• [Instructions to follow] Collect from the data below each line with "Switch".

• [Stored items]
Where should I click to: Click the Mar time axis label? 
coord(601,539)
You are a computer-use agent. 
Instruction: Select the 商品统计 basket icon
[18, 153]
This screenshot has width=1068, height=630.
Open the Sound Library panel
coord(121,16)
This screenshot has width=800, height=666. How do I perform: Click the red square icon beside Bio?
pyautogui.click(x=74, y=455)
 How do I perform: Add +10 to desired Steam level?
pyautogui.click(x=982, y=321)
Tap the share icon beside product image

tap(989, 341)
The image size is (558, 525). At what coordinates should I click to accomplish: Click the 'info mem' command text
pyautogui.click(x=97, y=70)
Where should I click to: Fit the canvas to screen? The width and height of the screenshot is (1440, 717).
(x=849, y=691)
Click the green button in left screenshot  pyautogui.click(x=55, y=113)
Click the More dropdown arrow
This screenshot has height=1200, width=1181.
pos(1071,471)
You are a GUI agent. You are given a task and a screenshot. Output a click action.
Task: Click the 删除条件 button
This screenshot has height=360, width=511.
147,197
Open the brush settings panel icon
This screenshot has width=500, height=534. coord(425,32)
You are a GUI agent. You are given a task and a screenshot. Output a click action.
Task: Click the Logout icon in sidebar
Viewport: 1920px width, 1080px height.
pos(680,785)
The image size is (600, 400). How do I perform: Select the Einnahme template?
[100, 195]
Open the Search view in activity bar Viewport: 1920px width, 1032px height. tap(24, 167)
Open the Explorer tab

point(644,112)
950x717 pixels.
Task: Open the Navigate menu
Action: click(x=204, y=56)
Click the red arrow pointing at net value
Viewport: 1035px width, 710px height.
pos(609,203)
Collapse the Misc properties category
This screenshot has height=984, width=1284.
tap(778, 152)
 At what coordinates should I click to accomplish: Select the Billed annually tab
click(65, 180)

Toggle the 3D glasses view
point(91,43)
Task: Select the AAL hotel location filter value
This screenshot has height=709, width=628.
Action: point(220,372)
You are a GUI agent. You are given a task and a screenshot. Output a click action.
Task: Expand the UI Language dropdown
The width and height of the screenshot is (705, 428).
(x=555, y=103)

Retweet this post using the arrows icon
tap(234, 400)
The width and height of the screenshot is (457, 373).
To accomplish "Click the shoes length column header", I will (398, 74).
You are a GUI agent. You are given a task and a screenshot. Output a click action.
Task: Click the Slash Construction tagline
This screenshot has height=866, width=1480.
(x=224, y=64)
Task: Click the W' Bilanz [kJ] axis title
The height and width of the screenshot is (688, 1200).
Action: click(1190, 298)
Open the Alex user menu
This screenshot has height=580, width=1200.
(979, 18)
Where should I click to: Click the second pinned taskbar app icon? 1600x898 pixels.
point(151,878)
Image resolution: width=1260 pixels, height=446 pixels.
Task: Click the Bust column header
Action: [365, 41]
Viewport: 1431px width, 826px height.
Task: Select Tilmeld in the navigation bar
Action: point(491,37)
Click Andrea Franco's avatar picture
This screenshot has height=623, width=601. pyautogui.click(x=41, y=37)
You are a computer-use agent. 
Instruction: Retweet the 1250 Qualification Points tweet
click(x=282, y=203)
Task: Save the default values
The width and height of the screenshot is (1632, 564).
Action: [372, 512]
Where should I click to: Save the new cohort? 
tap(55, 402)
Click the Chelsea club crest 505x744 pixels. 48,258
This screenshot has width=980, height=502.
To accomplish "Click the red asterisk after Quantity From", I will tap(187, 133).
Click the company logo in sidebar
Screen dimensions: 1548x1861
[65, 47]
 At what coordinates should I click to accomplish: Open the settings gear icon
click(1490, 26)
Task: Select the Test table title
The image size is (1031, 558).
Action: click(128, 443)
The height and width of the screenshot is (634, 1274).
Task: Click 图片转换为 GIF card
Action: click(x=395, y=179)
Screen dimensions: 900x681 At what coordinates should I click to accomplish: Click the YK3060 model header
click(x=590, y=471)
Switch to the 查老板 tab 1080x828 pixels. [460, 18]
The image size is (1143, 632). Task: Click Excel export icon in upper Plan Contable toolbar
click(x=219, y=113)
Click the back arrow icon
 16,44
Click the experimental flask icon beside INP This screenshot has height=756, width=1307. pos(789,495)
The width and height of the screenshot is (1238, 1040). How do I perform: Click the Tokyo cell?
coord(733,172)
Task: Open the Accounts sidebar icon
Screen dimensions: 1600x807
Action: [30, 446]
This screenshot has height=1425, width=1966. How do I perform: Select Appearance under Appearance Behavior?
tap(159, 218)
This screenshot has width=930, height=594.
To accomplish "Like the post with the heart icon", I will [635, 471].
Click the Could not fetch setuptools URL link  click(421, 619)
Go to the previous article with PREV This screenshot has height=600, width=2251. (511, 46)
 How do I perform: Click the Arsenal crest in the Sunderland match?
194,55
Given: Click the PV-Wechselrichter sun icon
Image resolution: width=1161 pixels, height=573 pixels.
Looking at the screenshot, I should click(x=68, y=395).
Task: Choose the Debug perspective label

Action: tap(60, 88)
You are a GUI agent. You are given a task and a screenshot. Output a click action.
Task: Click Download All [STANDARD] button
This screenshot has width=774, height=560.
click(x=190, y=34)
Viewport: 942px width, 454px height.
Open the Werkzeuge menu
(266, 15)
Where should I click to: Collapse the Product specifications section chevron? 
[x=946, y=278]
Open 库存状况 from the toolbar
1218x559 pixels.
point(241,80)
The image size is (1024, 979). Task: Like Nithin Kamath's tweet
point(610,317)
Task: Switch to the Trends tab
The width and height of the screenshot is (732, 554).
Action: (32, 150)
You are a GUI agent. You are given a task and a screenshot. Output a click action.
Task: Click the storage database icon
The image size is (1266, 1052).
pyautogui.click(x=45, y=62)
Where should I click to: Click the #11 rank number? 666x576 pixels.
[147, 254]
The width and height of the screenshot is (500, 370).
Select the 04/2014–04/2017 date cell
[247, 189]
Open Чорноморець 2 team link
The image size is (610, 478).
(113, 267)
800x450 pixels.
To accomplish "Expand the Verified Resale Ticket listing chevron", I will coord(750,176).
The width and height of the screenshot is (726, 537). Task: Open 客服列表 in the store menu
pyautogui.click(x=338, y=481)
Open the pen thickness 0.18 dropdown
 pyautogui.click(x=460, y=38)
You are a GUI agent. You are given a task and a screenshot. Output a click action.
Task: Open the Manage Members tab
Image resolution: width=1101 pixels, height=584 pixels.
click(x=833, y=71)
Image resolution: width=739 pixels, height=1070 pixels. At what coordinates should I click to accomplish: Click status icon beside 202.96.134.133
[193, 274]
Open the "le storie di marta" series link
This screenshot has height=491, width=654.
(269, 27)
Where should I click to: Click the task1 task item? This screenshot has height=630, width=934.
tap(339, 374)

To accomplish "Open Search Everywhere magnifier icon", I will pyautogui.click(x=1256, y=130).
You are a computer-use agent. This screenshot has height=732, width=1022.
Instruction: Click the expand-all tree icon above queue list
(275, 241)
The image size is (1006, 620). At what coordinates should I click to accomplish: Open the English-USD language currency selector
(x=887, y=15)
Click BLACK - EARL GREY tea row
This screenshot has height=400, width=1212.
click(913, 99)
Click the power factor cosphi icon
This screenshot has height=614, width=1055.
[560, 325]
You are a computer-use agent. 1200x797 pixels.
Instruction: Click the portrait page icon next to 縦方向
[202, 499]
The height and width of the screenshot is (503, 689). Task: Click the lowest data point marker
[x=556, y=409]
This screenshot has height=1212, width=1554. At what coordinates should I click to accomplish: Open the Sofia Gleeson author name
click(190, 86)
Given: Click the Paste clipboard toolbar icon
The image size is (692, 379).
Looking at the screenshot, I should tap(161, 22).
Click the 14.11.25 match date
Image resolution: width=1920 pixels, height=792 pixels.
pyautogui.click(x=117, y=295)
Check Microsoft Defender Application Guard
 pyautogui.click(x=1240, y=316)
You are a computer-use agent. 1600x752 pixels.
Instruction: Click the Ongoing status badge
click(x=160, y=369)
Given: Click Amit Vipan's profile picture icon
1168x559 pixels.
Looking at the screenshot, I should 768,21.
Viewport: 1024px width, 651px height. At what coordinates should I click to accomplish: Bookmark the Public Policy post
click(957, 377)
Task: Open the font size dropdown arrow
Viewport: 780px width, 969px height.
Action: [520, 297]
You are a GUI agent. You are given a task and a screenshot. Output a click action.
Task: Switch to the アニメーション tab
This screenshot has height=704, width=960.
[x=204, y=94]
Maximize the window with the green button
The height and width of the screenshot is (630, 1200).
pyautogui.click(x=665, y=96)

• [The completed task]
Switch to the 查老板 tab 1080x828 pixels. [460, 18]
Task: Switch to the Trends tab
Task: Switch to the アニメーション tab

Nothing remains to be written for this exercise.